Berlioz’s Symphonie fantastique started impressively with Dutoit bringing out the dreamy longing of the first movement’s slow introduction, while the Allegro agitato e appassionato assai was just that: red-blooded and impulsive. Strings dominated the orchestral texture, providing an attractive richness, although there was some attendant loss of detail.

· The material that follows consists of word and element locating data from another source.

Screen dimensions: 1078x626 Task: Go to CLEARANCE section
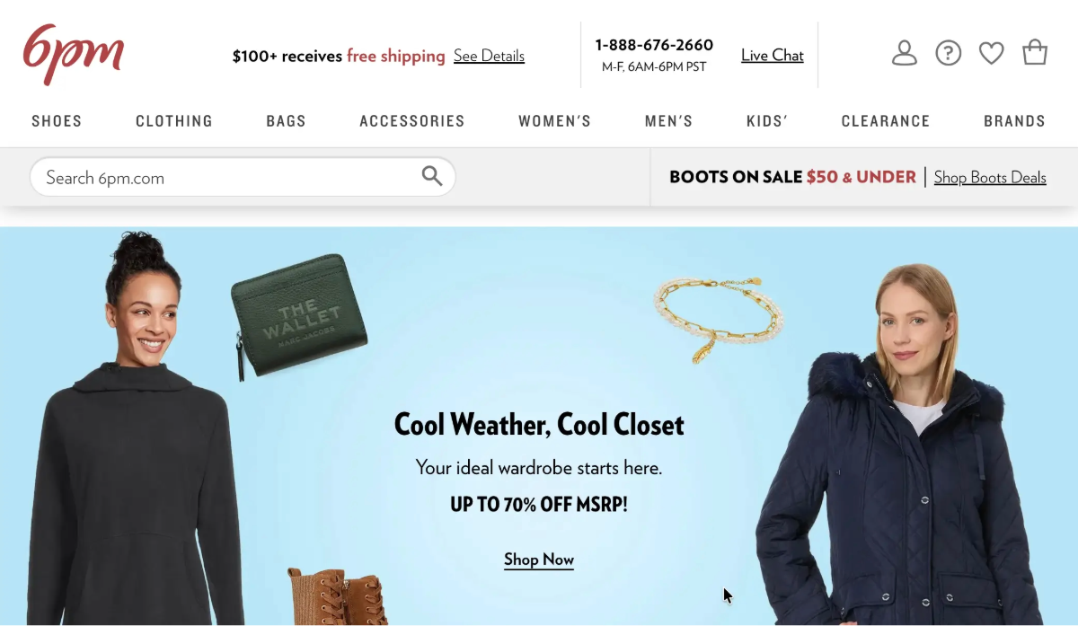coord(886,121)
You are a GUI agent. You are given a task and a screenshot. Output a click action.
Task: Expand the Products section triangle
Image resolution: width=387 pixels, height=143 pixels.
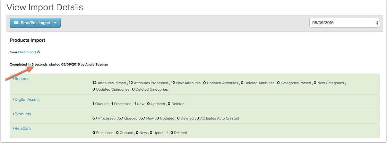13,114
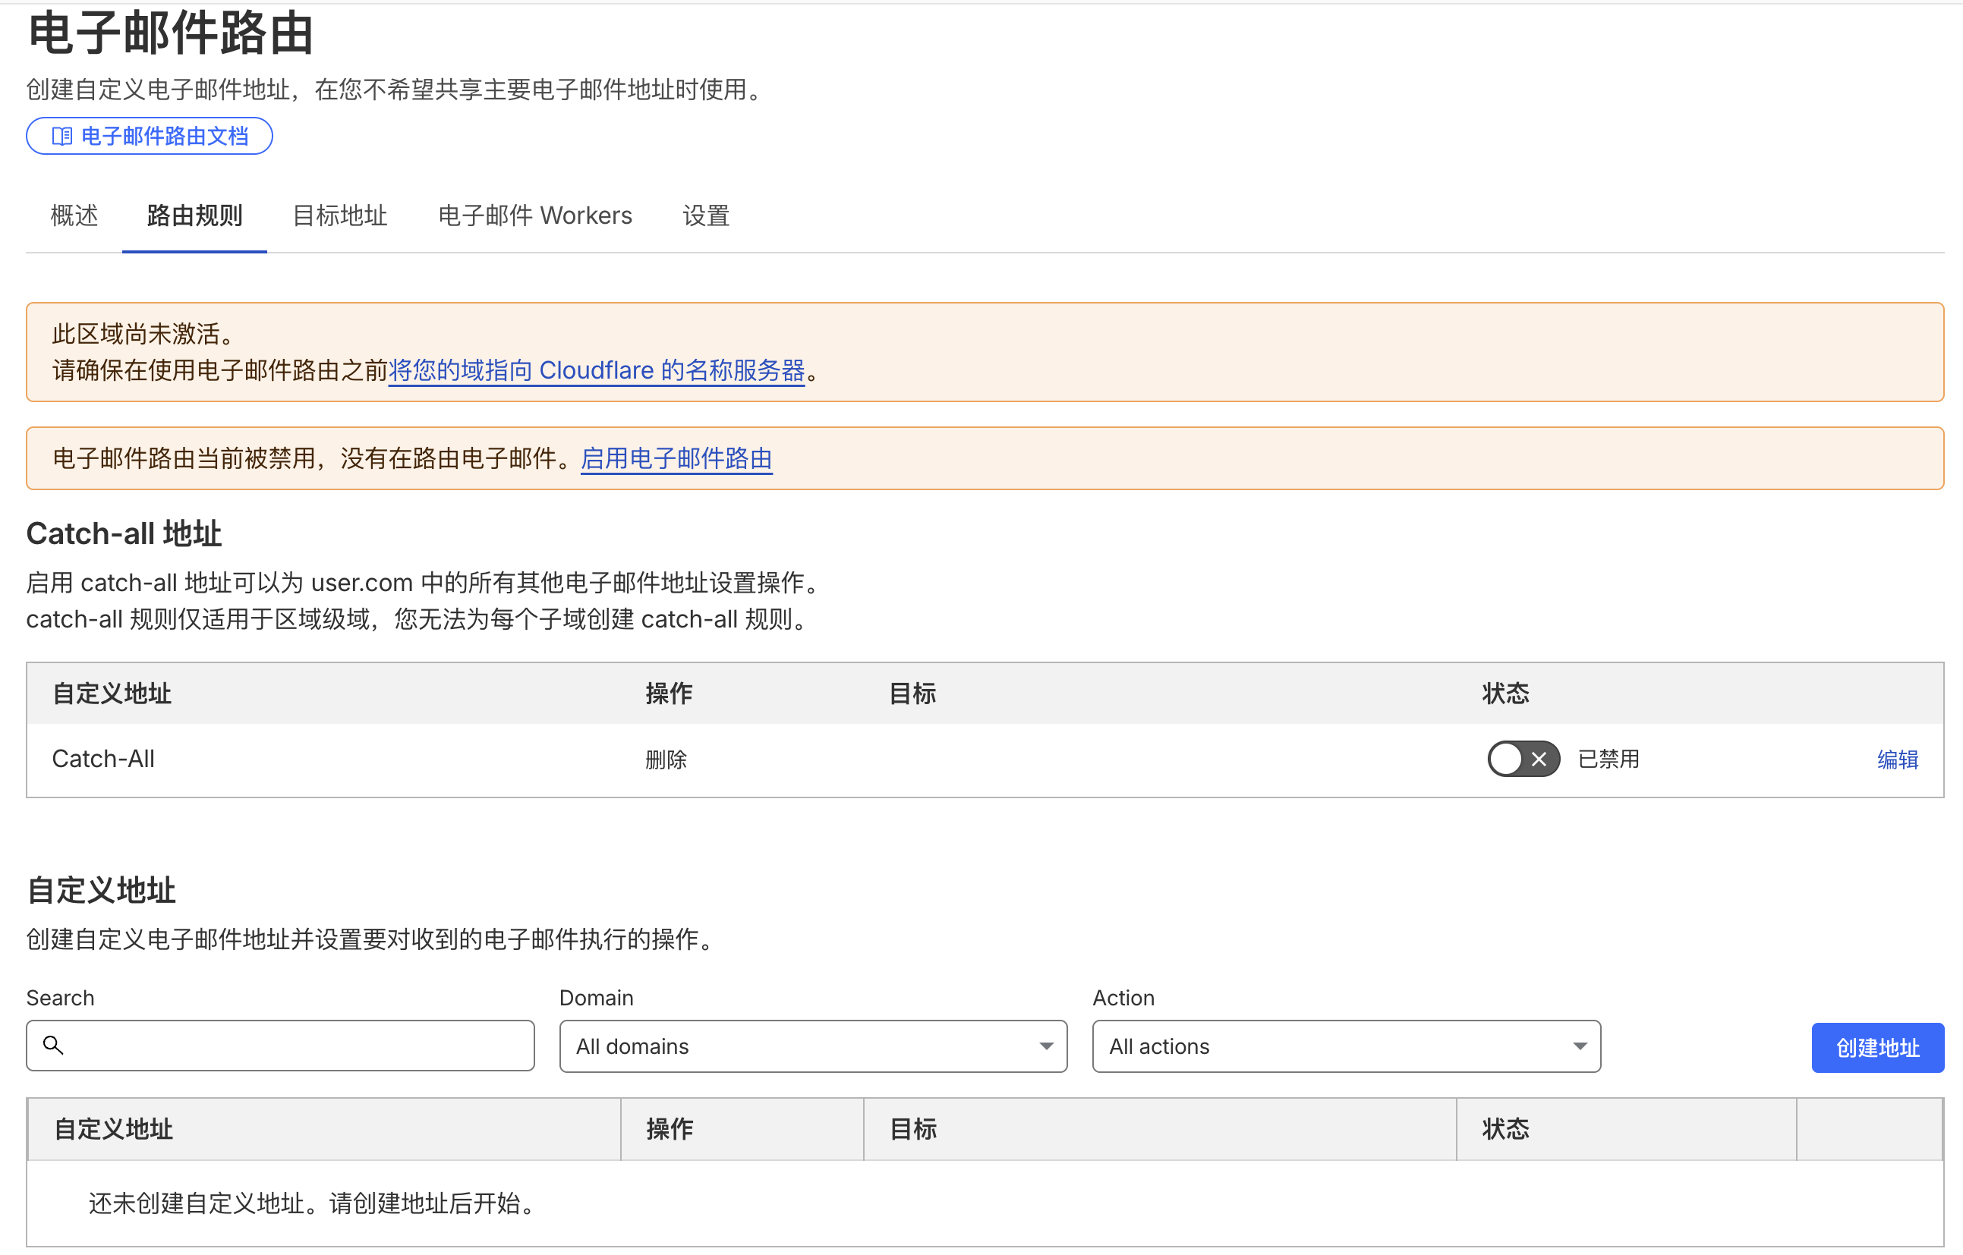Click the 编辑 link next to Catch-All name
Image resolution: width=1963 pixels, height=1255 pixels.
pos(399,759)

‘Un bal’ (A Ball), the second movement, was opulently colored, fancifully phrased, and playfully giddy. After that, however, Dutoit’s interpretation became increasingly less engaging. ‘Scène aux champs’ (Scene in the Fields) was lovely, with silky, singing strings, but rather lacking in drama (there was nothing remotely ominous about the concluding rolls of thunder, for example). ‘Marche au supplice’ (March to the Scaffold) was spoiled both by overly creamy strings and insipid brass playing, which made it seem more like a stroll down the red carpet than a raucous parade to the guillotine. Finally, ‘Songe d’une nuit de sabbat’ (Witches’ Sabbath) was so pretty and polite as to be downright dull. Instead of the diabolical orgy of witches and monsters Berlioz had in mind, we were presented with a lavishly choreographed yet drearily predictable costume party.